And what about the Australian classics that are rarely, if ever, published or read overseas? Books like Miles Franklin’s My Brilliant Career, Henry Handel Richardson’s The Getting of Wisdom, Ethel Turner’s Seven Little Australians, Barbara Baynton’s Bush Studies, Sally Morgan’s My Place not to mention the works of Banjo Patterson, Ruth Park and Henry Lawson. What overseas publishing house will be interested in keeping them in print?

It’s also important to remember that those writers who are published overseas have to change their voices in order make sense to non-Australian audiences. As Nick Earls points out in his letter to Prime Minister Rudd against parallel importing, foreign editions of Australian books are not the same as the homegrown edition:

Also, it is common for changes—sometimes substantial changes—to be made before a book is published in an export market, particularly the US. Many Australian references are lost and idiomatic language is altered. These are compromises we make in order to be published in the US, and to communicate specifically with US readers.

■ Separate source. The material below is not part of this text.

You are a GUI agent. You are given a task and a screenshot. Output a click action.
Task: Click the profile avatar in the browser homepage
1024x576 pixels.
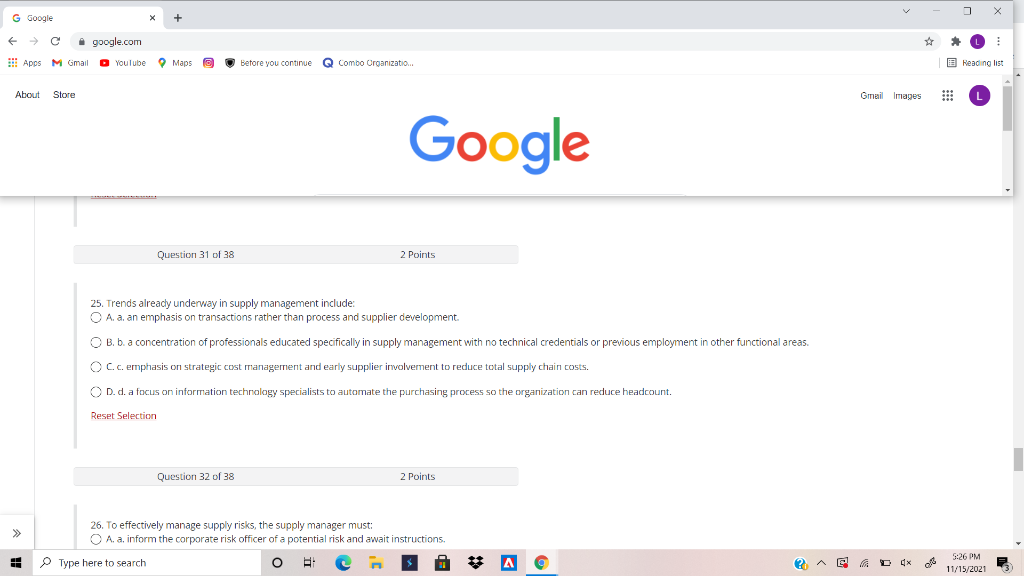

Parallel importing must not be adopted.

21 comments

  1. Peter C. Hayward on #

    There’s an obivous comparison to be made here – TV. There have been roughly 10 Australian TV shows made in the last 15 years, because we get most of our entertainment from America and Britain. As someone trying to break into the Australian TV Industry, I really wish that they would reinstitute the tariffs – make it more expensive to import American TV than it is to make Australian TV. Think of the hundreds of actors and writers who would come out of the woodwork!

    A man can dream…a man can dream.

  2. hillary! on #

    I’m sorry if I seem stupid, but what exacty is parallel importing?
    And, maybe it’s just me, but I love it when books are published in America that are by Australians, or the British, or even the Irish. I love the difference in slang, I love that the same language can have so many different accents and pronunciations and…stuff…Like HTDYF. I love that the way…I love that the same language can be so diverse. So why would a publishing company want to change that.

  3. Robert on #

    It always bothered me that changes would be made to non-American English language books and movies when they were released in the US. Personally, I love to see and learn about the different things in the world. Especially when they are so much more accessible to me when compared to what I’d have to go through to learn another language entirely.

  4. cuileann on #

    I <3 The Aussie YA Crew.

    🙁 I haven’t thought about why before, but it’s true that I can’t remember ever reading a book by a Kiwi author…

  5. Ted Lemon on #

    I have to say that I’m skeptical about this whole thread. The notion is that without a monopoly, this industry would cease to exist.

    One implication that’s difficult to accept is that Australian books would not succeed in Australia if imported books were cheaper. I think if this is true, this reflects poorly on Australian authors.

    Here in the ‘states, lots of books are available as trade paperbacks, from small presses, and so on. People buy them despite the availability of cheaper mass-market paperbacks.

    You go on to suggest that Australian authors would not be reprinted outside of the country if not for the existence of these trade restrictions. Again, this really slights Australian authors. Can they really be that bad? I doubt it.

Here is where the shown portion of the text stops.